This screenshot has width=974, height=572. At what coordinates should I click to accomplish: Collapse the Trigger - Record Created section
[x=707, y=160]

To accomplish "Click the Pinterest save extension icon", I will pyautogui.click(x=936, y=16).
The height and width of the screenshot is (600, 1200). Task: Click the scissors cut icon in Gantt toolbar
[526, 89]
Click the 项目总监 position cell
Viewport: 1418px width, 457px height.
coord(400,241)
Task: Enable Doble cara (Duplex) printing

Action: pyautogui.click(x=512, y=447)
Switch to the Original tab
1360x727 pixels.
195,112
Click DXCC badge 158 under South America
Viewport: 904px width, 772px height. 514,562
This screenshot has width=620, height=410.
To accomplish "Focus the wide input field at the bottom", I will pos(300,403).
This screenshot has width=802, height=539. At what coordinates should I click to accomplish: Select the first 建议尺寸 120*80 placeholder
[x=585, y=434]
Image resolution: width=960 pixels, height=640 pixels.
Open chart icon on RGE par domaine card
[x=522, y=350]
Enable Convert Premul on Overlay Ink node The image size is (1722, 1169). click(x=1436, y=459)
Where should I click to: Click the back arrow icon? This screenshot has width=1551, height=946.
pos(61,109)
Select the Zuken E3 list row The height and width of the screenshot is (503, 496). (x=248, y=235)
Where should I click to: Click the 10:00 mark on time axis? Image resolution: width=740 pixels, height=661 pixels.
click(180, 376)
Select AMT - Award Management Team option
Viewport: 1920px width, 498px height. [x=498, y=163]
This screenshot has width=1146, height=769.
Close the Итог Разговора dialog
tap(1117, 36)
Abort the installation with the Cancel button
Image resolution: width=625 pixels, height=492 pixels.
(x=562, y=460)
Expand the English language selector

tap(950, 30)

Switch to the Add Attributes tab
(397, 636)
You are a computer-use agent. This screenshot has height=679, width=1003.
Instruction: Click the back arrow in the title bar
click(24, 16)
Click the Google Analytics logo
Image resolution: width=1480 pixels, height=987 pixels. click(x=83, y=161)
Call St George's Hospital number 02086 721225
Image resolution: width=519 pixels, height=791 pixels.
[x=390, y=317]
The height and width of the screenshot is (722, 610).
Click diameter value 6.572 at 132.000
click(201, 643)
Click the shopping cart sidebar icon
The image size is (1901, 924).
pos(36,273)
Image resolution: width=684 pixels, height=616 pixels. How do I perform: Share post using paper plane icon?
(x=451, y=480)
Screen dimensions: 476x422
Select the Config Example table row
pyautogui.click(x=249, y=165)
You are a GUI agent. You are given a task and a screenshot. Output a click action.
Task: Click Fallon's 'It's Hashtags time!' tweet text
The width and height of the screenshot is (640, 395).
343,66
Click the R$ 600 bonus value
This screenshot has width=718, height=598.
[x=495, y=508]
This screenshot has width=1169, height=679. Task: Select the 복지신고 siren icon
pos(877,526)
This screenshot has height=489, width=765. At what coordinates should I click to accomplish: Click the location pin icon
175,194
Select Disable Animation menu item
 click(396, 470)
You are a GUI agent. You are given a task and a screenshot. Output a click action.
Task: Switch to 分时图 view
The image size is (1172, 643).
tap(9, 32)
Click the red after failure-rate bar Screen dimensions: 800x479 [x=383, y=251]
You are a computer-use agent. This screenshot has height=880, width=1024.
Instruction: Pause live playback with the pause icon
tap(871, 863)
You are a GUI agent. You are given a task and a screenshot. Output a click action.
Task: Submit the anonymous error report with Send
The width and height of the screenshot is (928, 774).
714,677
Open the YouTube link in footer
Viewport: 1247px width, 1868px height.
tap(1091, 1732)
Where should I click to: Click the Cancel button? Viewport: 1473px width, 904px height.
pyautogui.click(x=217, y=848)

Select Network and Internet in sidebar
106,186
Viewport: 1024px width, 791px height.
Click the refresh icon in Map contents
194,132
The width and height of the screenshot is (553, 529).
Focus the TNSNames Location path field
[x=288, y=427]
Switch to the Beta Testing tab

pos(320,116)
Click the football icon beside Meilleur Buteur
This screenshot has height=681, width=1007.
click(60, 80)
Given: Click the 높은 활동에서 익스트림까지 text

****************************************

* [Work task]
Would you reproduce the entire listing, keeping every line as it is?

* [Task output]
This screenshot has width=974, height=572. At what coordinates should I click to accomplish: Collapse the Trigger - Record Created section
[x=707, y=160]

To accomplish "Click the Pinterest save extension icon", I will pyautogui.click(x=936, y=16).
The height and width of the screenshot is (600, 1200). Task: Click the scissors cut icon in Gantt toolbar
[526, 89]
Click the 项目总监 position cell
Viewport: 1418px width, 457px height.
coord(400,241)
Task: Enable Doble cara (Duplex) printing

Action: pyautogui.click(x=512, y=447)
Switch to the Original tab
1360x727 pixels.
195,112
Click DXCC badge 158 under South America
Viewport: 904px width, 772px height. 514,562
This screenshot has width=620, height=410.
To accomplish "Focus the wide input field at the bottom", I will pos(300,403).
This screenshot has width=802, height=539. At what coordinates should I click to accomplish: Select the first 建议尺寸 120*80 placeholder
[x=585, y=434]
Image resolution: width=960 pixels, height=640 pixels.
Open chart icon on RGE par domaine card
[x=522, y=350]
Enable Convert Premul on Overlay Ink node The image size is (1722, 1169). click(x=1436, y=459)
Where should I click to: Click the back arrow icon? This screenshot has width=1551, height=946.
pos(61,109)
Select the Zuken E3 list row The height and width of the screenshot is (503, 496). (x=248, y=235)
Where should I click to: Click the 10:00 mark on time axis? Image resolution: width=740 pixels, height=661 pixels.
click(180, 376)
Select AMT - Award Management Team option
Viewport: 1920px width, 498px height. [x=498, y=163]
This screenshot has width=1146, height=769.
Close the Итог Разговора dialog
tap(1117, 36)
Abort the installation with the Cancel button
Image resolution: width=625 pixels, height=492 pixels.
(x=562, y=460)
Expand the English language selector

tap(950, 30)

Switch to the Add Attributes tab
(397, 636)
You are a computer-use agent. This screenshot has height=679, width=1003.
Instruction: Click the back arrow in the title bar
click(24, 16)
Click the Google Analytics logo
Image resolution: width=1480 pixels, height=987 pixels. click(x=83, y=161)
Call St George's Hospital number 02086 721225
Image resolution: width=519 pixels, height=791 pixels.
[x=390, y=317]
The height and width of the screenshot is (722, 610).
Click diameter value 6.572 at 132.000
click(201, 643)
Click the shopping cart sidebar icon
The image size is (1901, 924).
pos(36,273)
Image resolution: width=684 pixels, height=616 pixels. How do I perform: Share post using paper plane icon?
(x=451, y=480)
Screen dimensions: 476x422
Select the Config Example table row
pyautogui.click(x=249, y=165)
You are a GUI agent. You are given a task and a screenshot. Output a click action.
Task: Click Fallon's 'It's Hashtags time!' tweet text
The width and height of the screenshot is (640, 395).
343,66
Click the R$ 600 bonus value
This screenshot has width=718, height=598.
[x=495, y=508]
This screenshot has width=1169, height=679. Task: Select the 복지신고 siren icon
pos(877,526)
This screenshot has height=489, width=765. At what coordinates should I click to accomplish: Click the location pin icon
175,194
Select Disable Animation menu item
 click(396, 470)
You are a GUI agent. You are given a task and a screenshot. Output a click action.
Task: Switch to 分时图 view
The image size is (1172, 643).
tap(9, 32)
Click the red after failure-rate bar Screen dimensions: 800x479 [x=383, y=251]
You are a computer-use agent. This screenshot has height=880, width=1024.
Instruction: Pause live playback with the pause icon
tap(871, 863)
You are a GUI agent. You are given a task and a screenshot. Output a click action.
Task: Submit the anonymous error report with Send
The width and height of the screenshot is (928, 774).
714,677
Open the YouTube link in footer
Viewport: 1247px width, 1868px height.
tap(1091, 1732)
Where should I click to: Click the Cancel button? Viewport: 1473px width, 904px height.
pyautogui.click(x=217, y=848)

Select Network and Internet in sidebar
106,186
Viewport: 1024px width, 791px height.
Click the refresh icon in Map contents
194,132
The width and height of the screenshot is (553, 529).
Focus the TNSNames Location path field
[x=288, y=427]
Switch to the Beta Testing tab

pos(320,116)
Click the football icon beside Meilleur Buteur
This screenshot has height=681, width=1007.
click(60, 80)
Given: Click the 높은 활동에서 익스트림까지 text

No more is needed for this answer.